Six years after her marriage to Pu Yi, Tan
Yuling died. Pu Yi believed that the Japanese had poisoned her. Once again he
was asked to take a Japanese wife. Finally he agreed to marry a Manchurian girl
from a Japanese-run school. Once more he was given photographs and told to
choose a bride. He picked a 15-year old, thinking that she might be less
indoctrinated by the Japanese than an older girl. Her name was Li Yuqin.
At the end of the war Soviet forces took
Manchuria. Again Pu Yi fled his palace with only a suitcase of jewels and an
imperial seal. He retreated to a small town with his family and entourage. When
he learned of Japan's surrender he abdicated the throne of Manchukuo.

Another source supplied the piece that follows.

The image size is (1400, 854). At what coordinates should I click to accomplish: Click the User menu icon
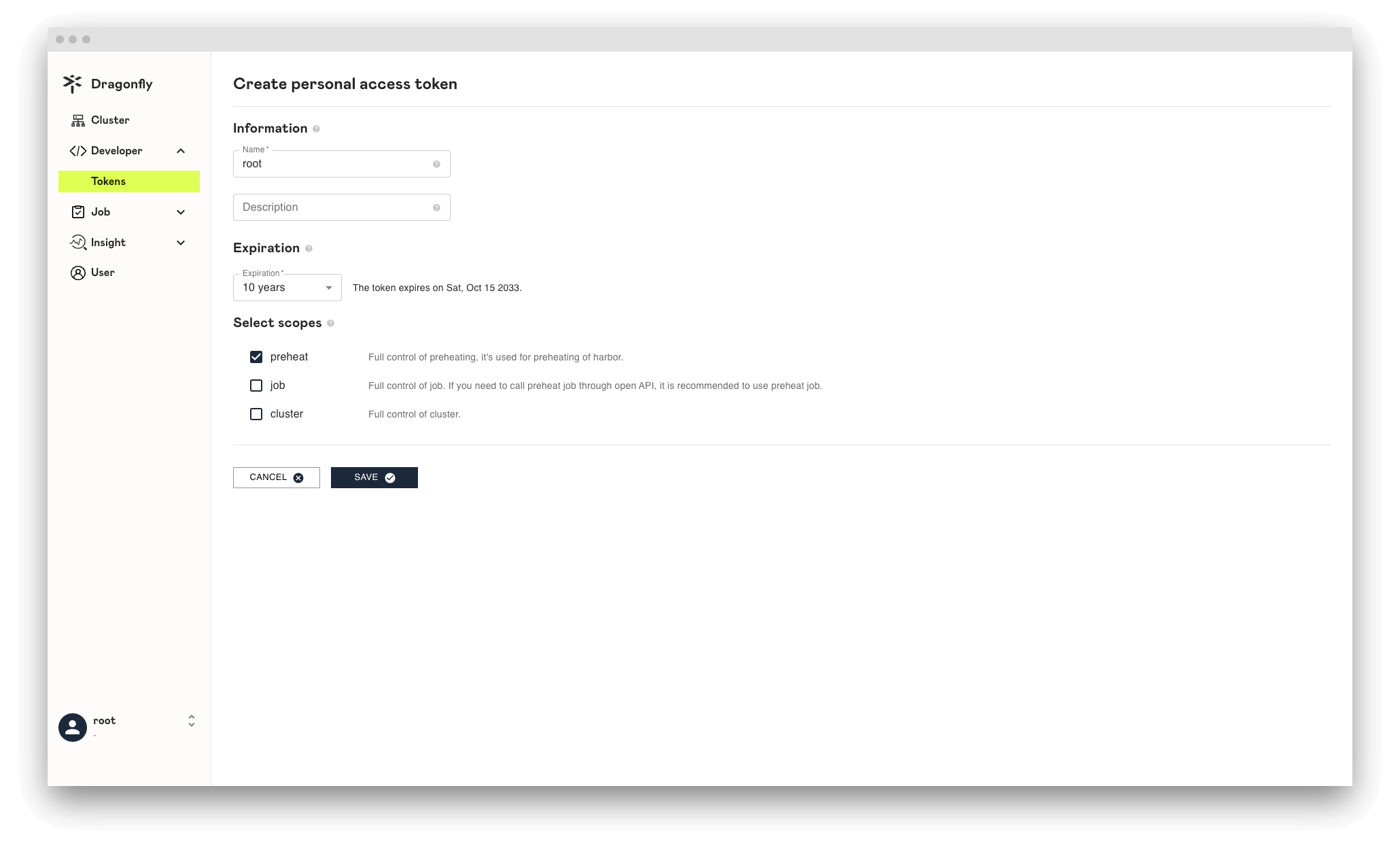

He left his wives behind, and never saw
Wanrong again. The beautiful drug-addicted empress died in a Chinese prison at
the age of 40. Li Yuqin eventually went to work in a library in her hometown of
Changchun. In 1958 she divorced Pu Yi and remarried. She died in Changchun in
2001 of cirrhosis of the liver.
Pu Yi and his attendants were taken to the
USSR and kept under house arrest. At last, in 1950, Pu Yi returned to China,
where he was sent at once to a prison camp. He remained there for nine years. He
slept in a cell with other prisoners, made his own bed, and did menial labor.
In December of 1959 Pu Yi, in his 50s, was
finally released. He went to live with his family in his father's house in
Peking. Pu Yi was assigned to work in the gardens of the Academy of Sciences
Institute of Botany. Later he wrote his autobiography From Emperor to
Citizen. In 1962 Pu Yi married Li Shuxian, who had been a nurse in a
hospital where Pu Yi was treated during his imprisonment. Pu Yi died in 1967.
And Li Shuxian died of lung cancer in 1997 at the age of 72.